Estudos realizados pelo Departamento de Engenharia Industrial da PUC-Rio em 2019 apontam para sérios riscos nessas privatizações, com a geração de monopólios regionais privados e o desabastecimento de derivados.

Ocorre que o parque de refino da Petrobrás foi concebido para garantir o abastecimento nacional e as refinarias foram implantadas de forma integrada, para se complementarem e não serem concorrentes uma da outra. Ao privatizar as refinarias, o “monopólio” estatal passa a ser monopólio privado. A quem interessa essa transferência? Ao setor privado, é lógico!

A falácia de que os preços vão abaixar para o consumidor brasileiro com a privatização chega a ser desrespeitosa para conosco, subestima nossa inteligência.

Façamos alguns questionamentos básicos:

1- A iniciativa privada praticará um preço abaixo do preço internacional?

2- Se for mais vantajoso exportar os derivados produzidos aqui, ao invés de vender no mercado interno, qual será a escolha da iniciativa privada?

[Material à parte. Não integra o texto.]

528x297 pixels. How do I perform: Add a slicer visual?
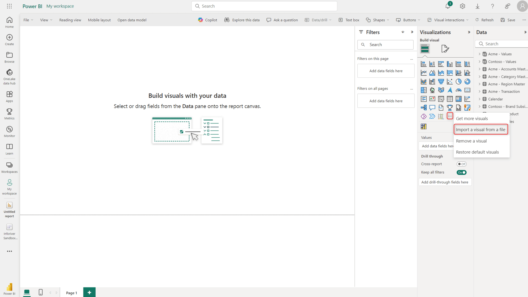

Dito o óbvio, não há nenhum crime no fato de uma empresa privada buscar aumentar seu lucro, afinal é uma questão de sobrevivência. O problema, o grande absurdo é o país, o governo federal com suas instituições e o Congresso, vender o patrimônio do povo brasileiro, especialmente em um momento como este, agravado por uma pandemia e crise econômica, circunstância que certamente afetam a valoração desse patrimônio.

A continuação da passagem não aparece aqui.